Il agitait deux à deux ces ailes sans plumage ; et les trois vents qui s’en échappaient allaient glacer les étangs du Cocyte [4].

De tous ses yeux tombaient des larmes qui se mêlaient à l’écume sanglante de ses lèvres, et de chaque bouche sortait un coupable que le monstre broyait sous ses dents ; éternel bourreau d’une triple victime !
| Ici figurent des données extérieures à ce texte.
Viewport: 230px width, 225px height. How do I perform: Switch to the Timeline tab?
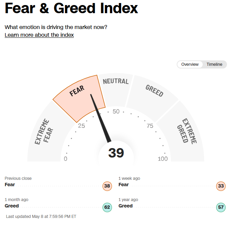[214, 64]
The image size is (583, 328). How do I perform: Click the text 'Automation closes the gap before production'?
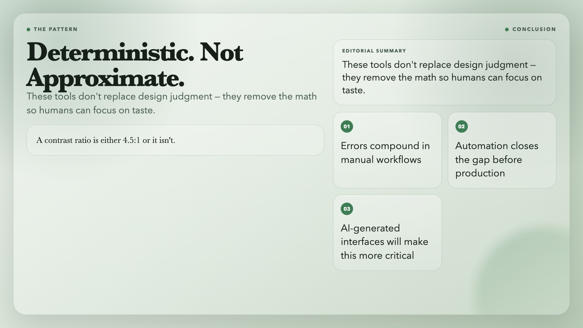(497, 160)
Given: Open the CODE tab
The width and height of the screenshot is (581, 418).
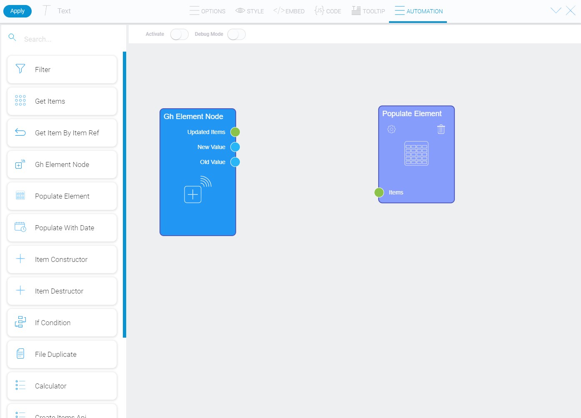Looking at the screenshot, I should [328, 11].
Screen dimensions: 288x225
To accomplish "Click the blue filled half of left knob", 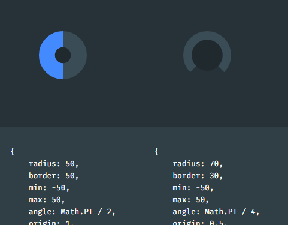I will tap(47, 55).
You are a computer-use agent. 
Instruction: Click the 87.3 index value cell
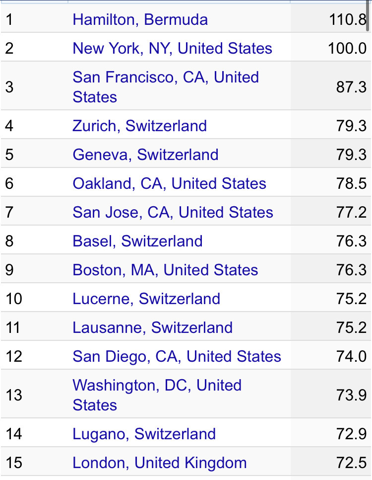tap(351, 87)
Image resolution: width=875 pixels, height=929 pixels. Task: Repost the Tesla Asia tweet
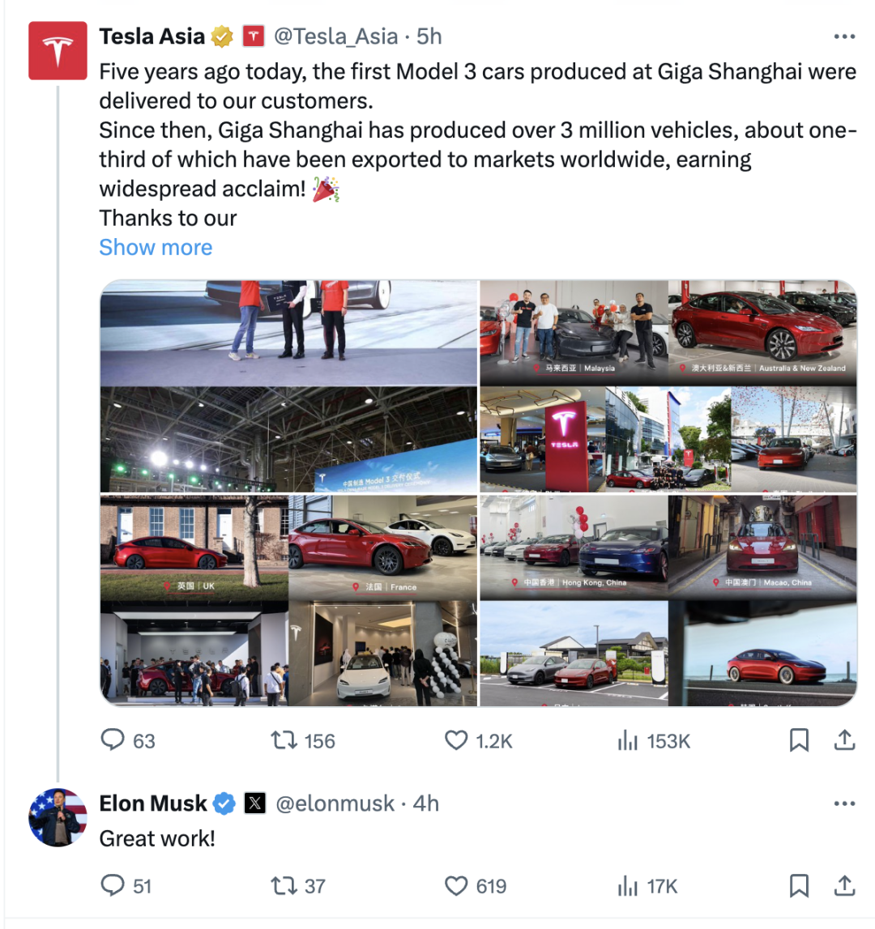coord(283,740)
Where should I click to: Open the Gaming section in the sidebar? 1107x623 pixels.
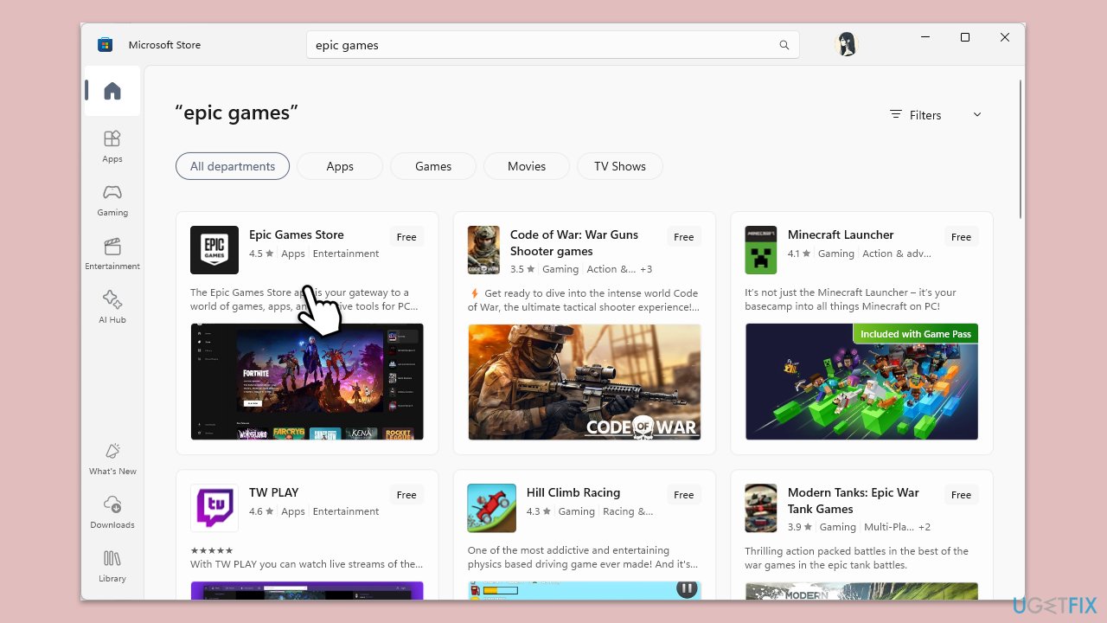112,199
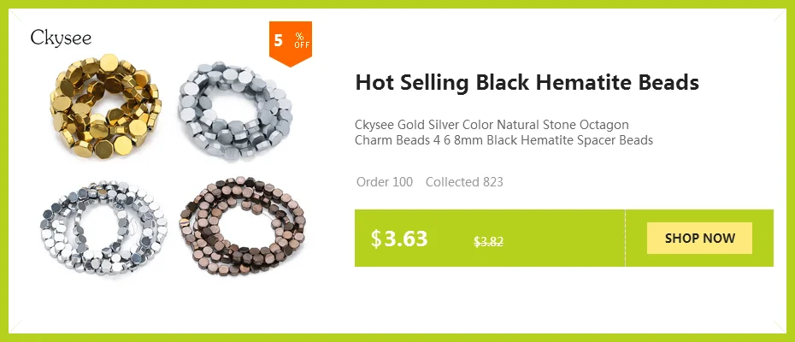Click the dollar sign before 3.63

[x=375, y=239]
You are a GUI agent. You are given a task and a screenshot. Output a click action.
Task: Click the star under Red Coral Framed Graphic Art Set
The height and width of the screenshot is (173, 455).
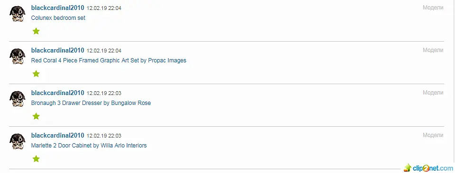[x=36, y=74]
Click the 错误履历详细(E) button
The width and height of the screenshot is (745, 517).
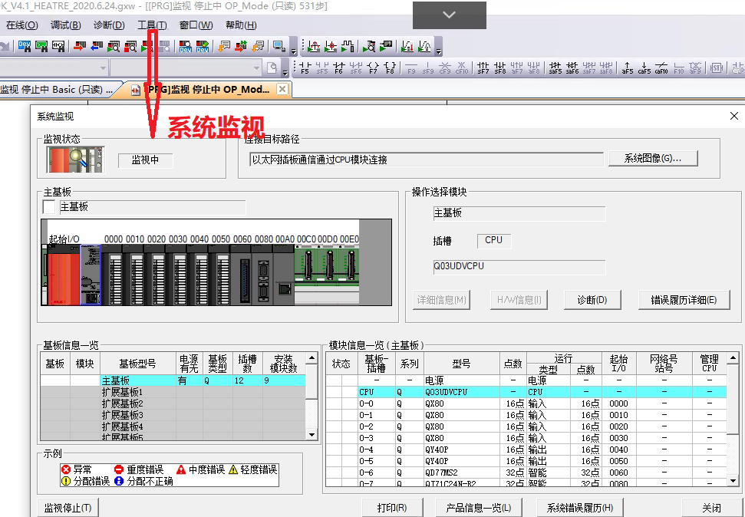[x=684, y=300]
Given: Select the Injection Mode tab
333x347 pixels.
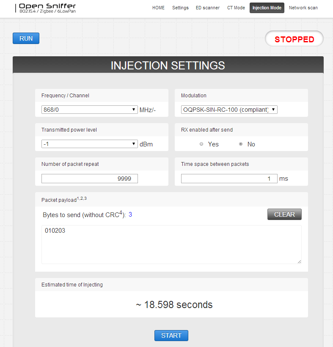Looking at the screenshot, I should tap(267, 8).
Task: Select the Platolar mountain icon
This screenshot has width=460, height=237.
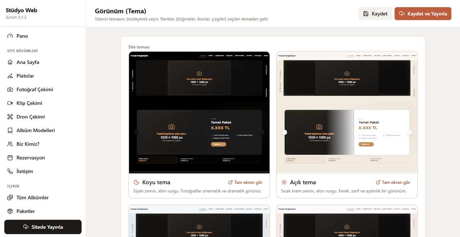Action: point(10,76)
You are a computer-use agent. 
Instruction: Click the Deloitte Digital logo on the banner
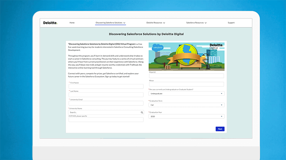(216, 46)
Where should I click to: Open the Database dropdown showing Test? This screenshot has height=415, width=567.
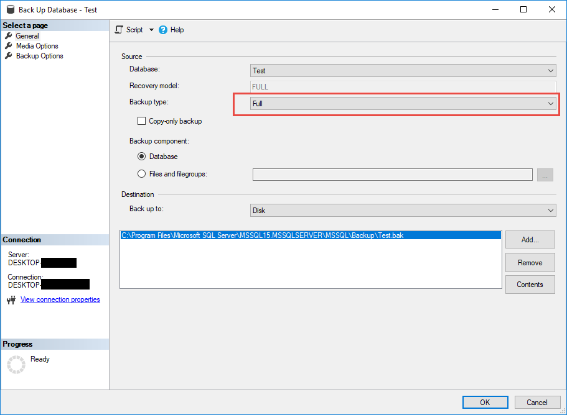click(x=403, y=71)
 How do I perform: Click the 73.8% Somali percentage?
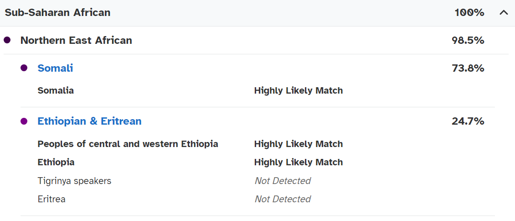coord(468,68)
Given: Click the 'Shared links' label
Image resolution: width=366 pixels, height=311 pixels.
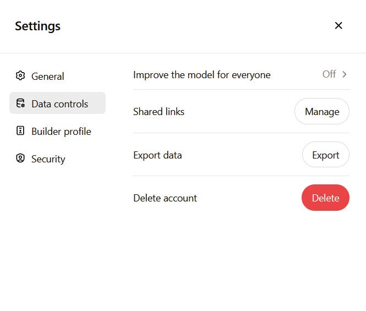Looking at the screenshot, I should [x=159, y=112].
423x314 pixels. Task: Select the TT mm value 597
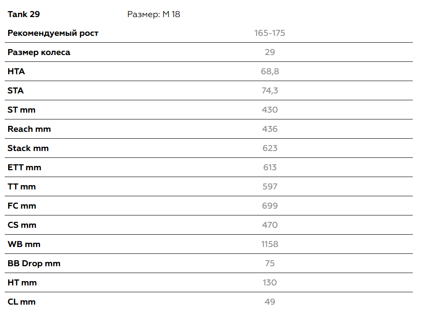click(270, 186)
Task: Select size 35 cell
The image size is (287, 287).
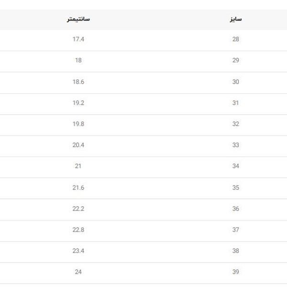Action: click(235, 188)
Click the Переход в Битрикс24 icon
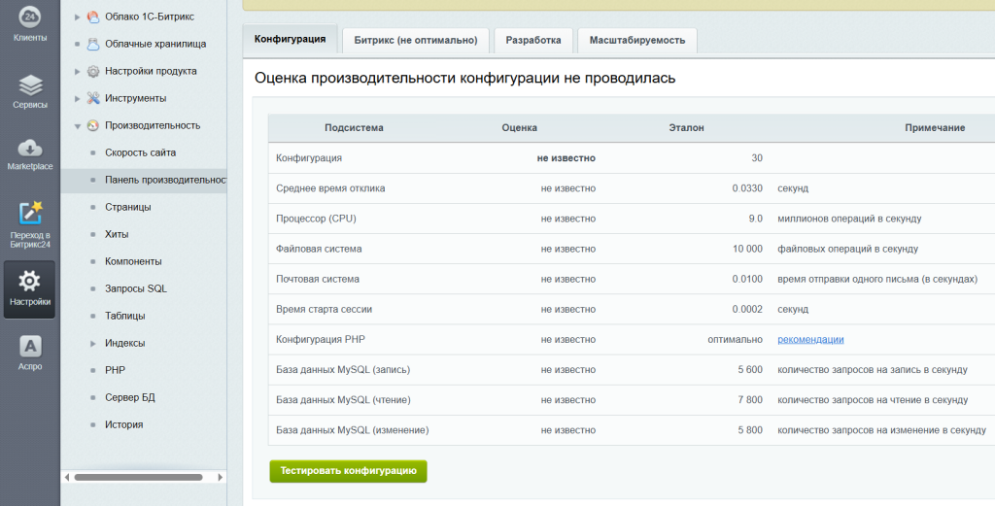 click(29, 213)
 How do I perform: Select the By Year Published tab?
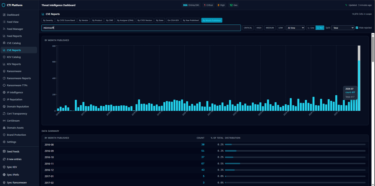(191, 20)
Mais il tourmentait plus effroyablement encore, du tranchant de ses ongles, l’infortuné qui sortait de la bouche du milieu, et dont il retenait la tête et les épaules englouties.

— Ce premier des trois, et certes le plus malheureux, me dit mon guide, est le traître Judas : des deux autres que tu vois à ses côtés, et qui pendent la tête en bas, l’un est Brutus qui souffre et se tait ; l’autre est l’énorme Cassius [5]. Mais il faut partir, car la nuit approche ; notre course est finie, et tout est parcouru.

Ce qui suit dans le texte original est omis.